[Text passage]:
== == ==
NACDL News
November 2007, Page 8

NACDL News
By ; ; Molly M. FAMM

FAMM Seeks Commutation Cases To Spark Sentencing Reform

On September 20, 2007, Richard Paey, a wheelchair-bound chronic pain patient, left the prison in which he had once expected to die and went home to his wife and children. Paey had served over three years of a 25-year mandatory minimum sentence when he sought a commutation from Gov. Charlie Crist (R) and the Florida Executive Clemency Board. The governor and the board surprisingly and unanimously agreed that Paey should go home early — with a full pardon in hand.

Paey’s case drew nationwide media attention — and ultimately Gov. Crist’s favor — because his lengthy prison sentence was not punishment for murder or for being a drug kingpin. Instead, Paey was convicted under Florida’s drug trafficking statute because he wrongfully acquired the prescription drug oxycodone for his own use, to ease the continuous pain he suffered as a result of a car accident, multiple sclerosis, and several failed back surgeries. He did not abuse the pills or earn a profit by selling them. But, under the trafficking statute, Fla. Stat. ch. 893.135(c)1, simply possessing the pills can trigger any one of over 20 mandatory minimum sentences. Paey, a first-time offender, became a textbook example of how overly broad drug laws and the mandatory sentencing schemes that so often accompany them can produce unjust sentences and unintended, absurd consequences.
== == ==
[Data extract]:
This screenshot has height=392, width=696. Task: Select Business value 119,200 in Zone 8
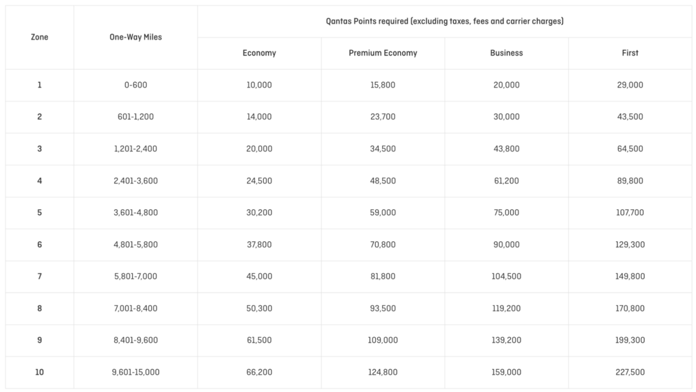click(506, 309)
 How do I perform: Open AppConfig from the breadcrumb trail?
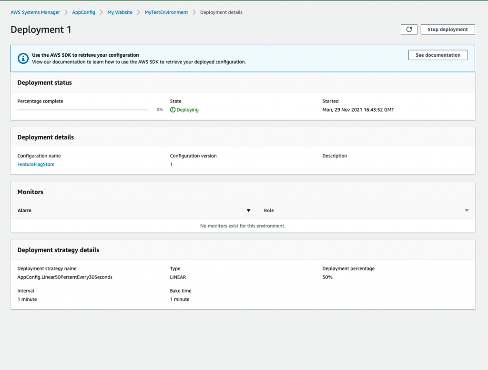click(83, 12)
== == ==
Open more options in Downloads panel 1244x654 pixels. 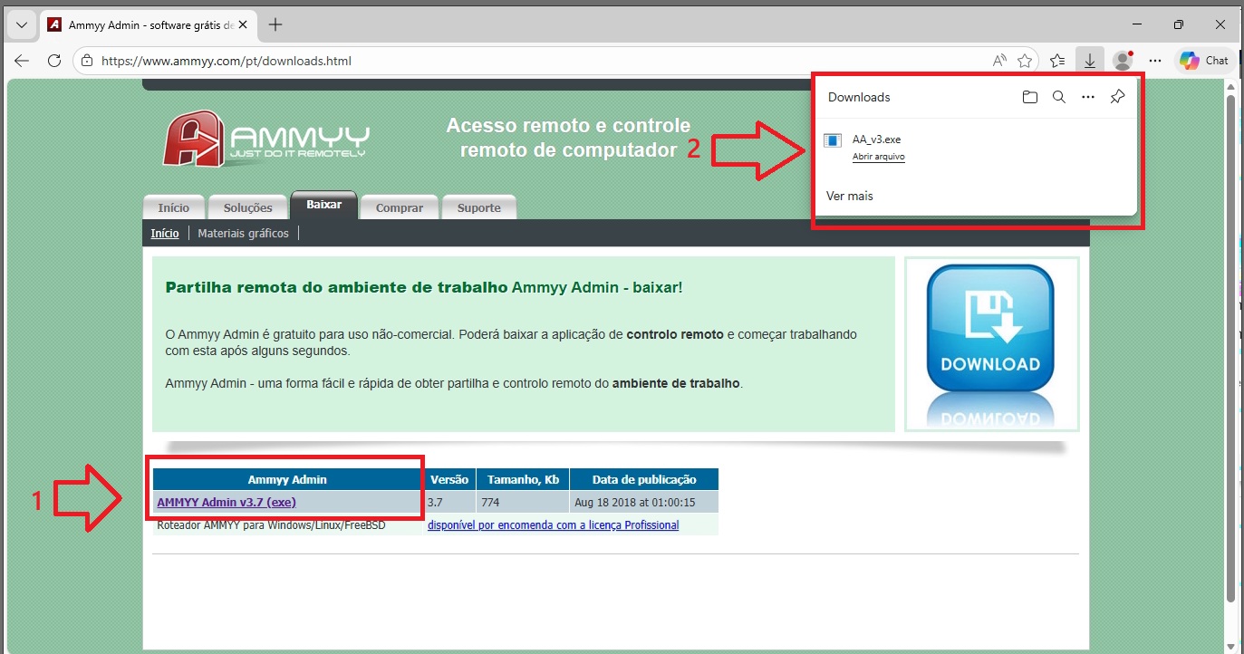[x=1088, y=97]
== == ==
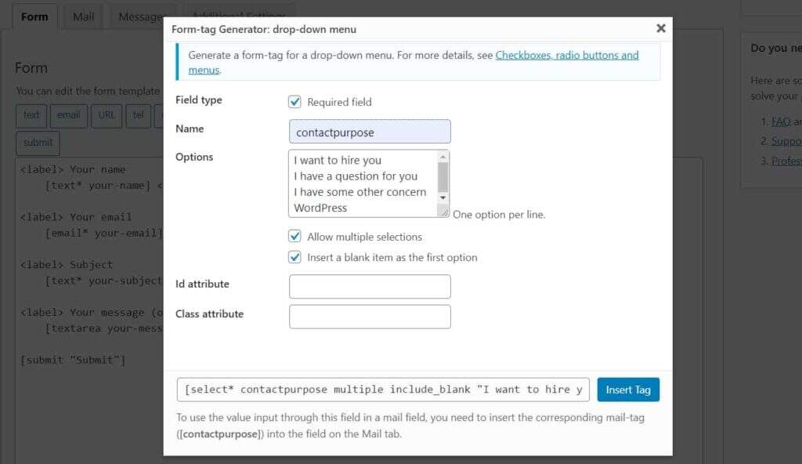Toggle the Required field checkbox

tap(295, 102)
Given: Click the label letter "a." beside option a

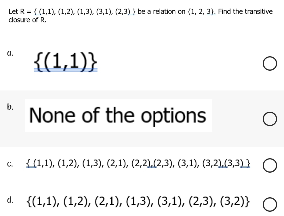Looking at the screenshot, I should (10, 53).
== == ==
[Action item A]: From the article on Richard Paey's commutation, extract the passage starting at "Paey’s case drew" and ending at "unintended, absurd consequences.".
[Action item B]: According to the article on Richard Paey's commutation, how much of his 25-year mandatory minimum sentence had Paey served when he sought a commutation?
You won't need the rows for this.

[Response area A]:
Paey’s case drew nationwide media attention — and ultimately Gov. Crist’s favor — because his lengthy prison sentence was not punishment for murder or for being a drug kingpin. Instead, Paey was convicted under Florida’s drug trafficking statute because he wrongfully acquired the prescription drug oxycodone for his own use, to ease the continuous pain he suffered as a result of a car accident, multiple sclerosis, and several failed back surgeries. He did not abuse the pills or earn a profit by selling them. But, under the trafficking statute, Fla. Stat. ch. 893.135(c)1, simply possessing the pills can trigger any one of over 20 mandatory minimum sentences. Paey, a first-time offender, became a textbook example of how overly broad drug laws and the mandatory sentencing schemes that so often accompany them can produce unjust sentences and unintended, absurd consequences.

[Response area B]: Over three years.